Il cessate il fuoco a Gaza porterà sollievo umanitario, ma non farà finire la crisi
Il tanto atteso accordo di cessate il fuoco a Gaza dovrebbe essere visto come il risultato di circostanze oggettive, principalmente la convergenza di interessi tra due amministrazioni americane: l’amministrazione uscente di Biden, desiderosa di ottenere un cessate il fuoco nei suoi ultimi giorni, e l’amministrazione entrante di Trump, intenzionata a iniziare il suo mandato con un progresso significativo sul dossier di Gaza. Questo allineamento di interessi ha creato pressioni difficili da ignorare per tutte le parti, rendendo possibile il cessate il fuoco. Tuttavia, questo accordo provvisorio non può essere considerato la fine della crisi iniziata a Gaza e diffusasi in tutta la regione. Nel migliore dei casi, potrebbe portare un sollievo umanitario significativo a Gaza.
Con l’insediamento del presidente Trump, a cui si attribuisce praticamente il merito di aver raggiunto questo accordo, Israele potrebbe avanzare su diverse questioni irrisolte, in particolare quelle relative alla sicurezza e alle minacce ai suoi confini. L’accettazione del cessate il fuoco a Gaza da parte di Netanyahu può essere vista come l’apertura della porta a due principali questioni. La prima è interna: riguarda il suo governo e le alleanze politiche interne, in particolare ciò che Netanyahu potrebbe offrire a Smotrich in termini di concessioni per ottenere la sua accettazione della prima fase dell’accordo, soprattutto dopo le dimissioni di Ben Gvir. Ciò potrebbe significare attribuire a Smotrich concessioni soddisfacenti sulla questione che lo ha coinvolto maggiormente di recente, vale a dire la Cisgiordania e l’annuncio ufficiale dell’annessione di alcune sue parti.
La seconda è americana: Netanyahu cercherà probabilmente di affrontare questioni irrisolte riguardanti Iraq, Iran e Yemen, che sono priorità assolute per Israele. La fase iniziale delle relazioni con la nuova amministrazione americana potrebbe concentrarsi su obiettivi condivisi.
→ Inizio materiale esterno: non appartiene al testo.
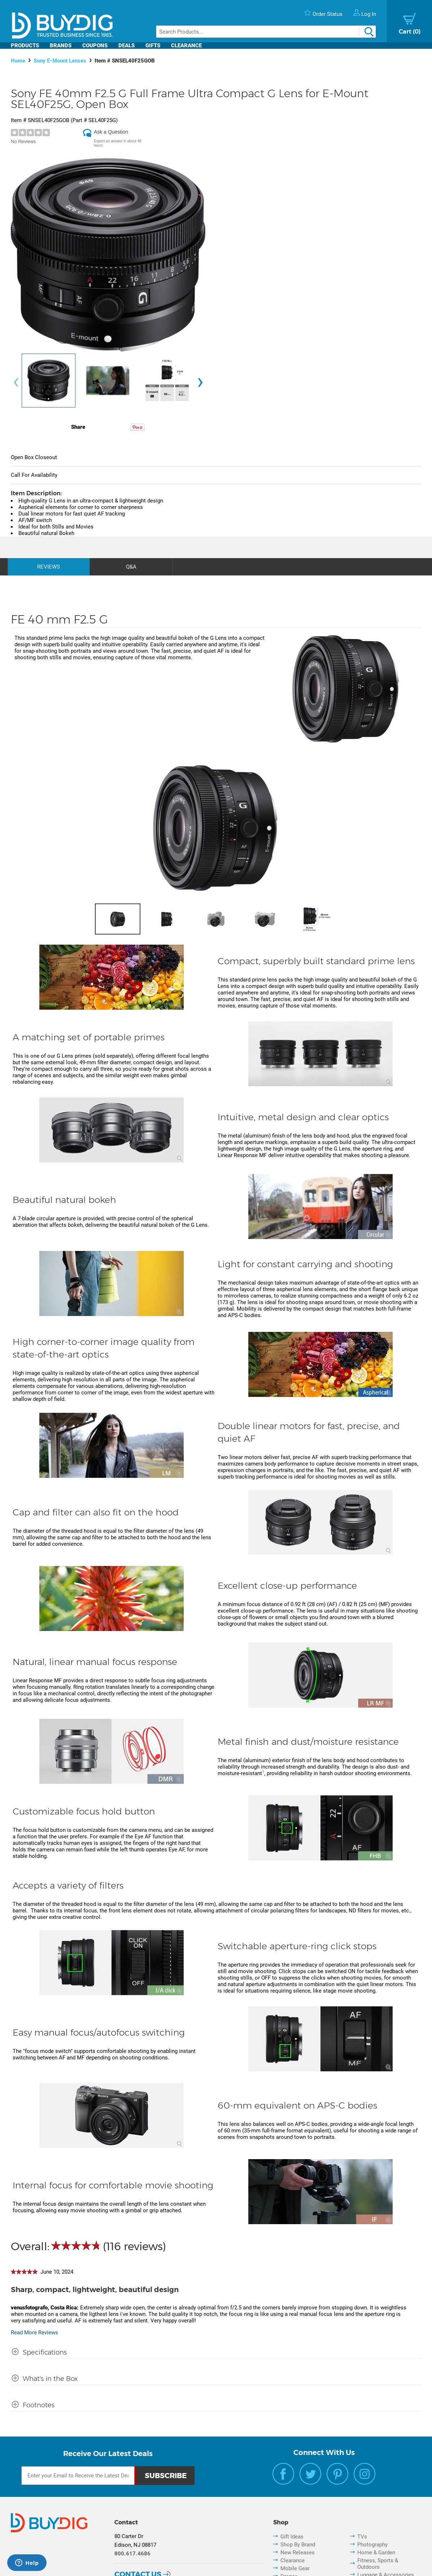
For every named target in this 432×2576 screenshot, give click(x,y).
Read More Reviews (34, 2332)
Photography (372, 2544)
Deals (126, 45)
Le concessioni presentate oggi come quelle che hanno costretto Israele ad accettare il cessate il fuoco offrono a Netanyahu una leva significativa per spingere avanti su altri fronti, soprattutto mentre l’amministrazione Trump si posiziona come mediatrice di pace e stabilità regionale. Ciò richiederà di affrontare questioni di sicurezza irrisolte, tra cui l’influenza iraniana nella regione, dall’Iraq allo Yemen e persino all’interno dell’Iran stesso.
Per Hamas, la prossima battaglia sarà politica a ogni livello: palestinese, arabo e internazionale. Il movimento deve considerare seriamente l’adozione di politiche più vicine al pragmatismo politico e sviluppare soluzioni per evitare futuri bersagli. Gli approcci utilizzati durante la fase di negoziazione non saranno sufficienti per la fase post-negoziazione. Sebbene il raggiungimento del cessate il fuoco sia una tappa significativa, non può essere paragonato alle sfide interne che tutti a Gaza devono affrontare. Ciò richiede una vera revisione interna, non solo delle strategie, dei metodi e dei leader del movimento che hanno dominato la scena nella fase passata, ma anche delle sue relazioni con gli stati arabi e del ruolo che può svolgere in futuro. In particolare, poiché l’internazionalizzazione di Gaza è diventata inevitabile, a partire dagli sforzi di soccorso umanitario e fino al più ampio processo di ricostruzione e alla supervisione internazionale della situazione interna di Gaza, inclusi i suoi confini e passaggi.
Simile all’accordo con il Libano, il cessate il fuoco a Gaza appare accettabile nella sua fase iniziale. Tuttavia, sarà indubbiamente più fragile nelle fasi successive, specialmente date le contraddizioni tra alcune delle sue disposizioni e il desiderio di Israele di mantenere un controllo di sicurezza rigoroso. Ciò include questioni relative alla sicurezza, alla sorveglianza e alla gestione delle frontiere, nonché il diritto rivendicato da Israele di condurre operazioni contro ciò che percepisce come minacce alla sicurezza.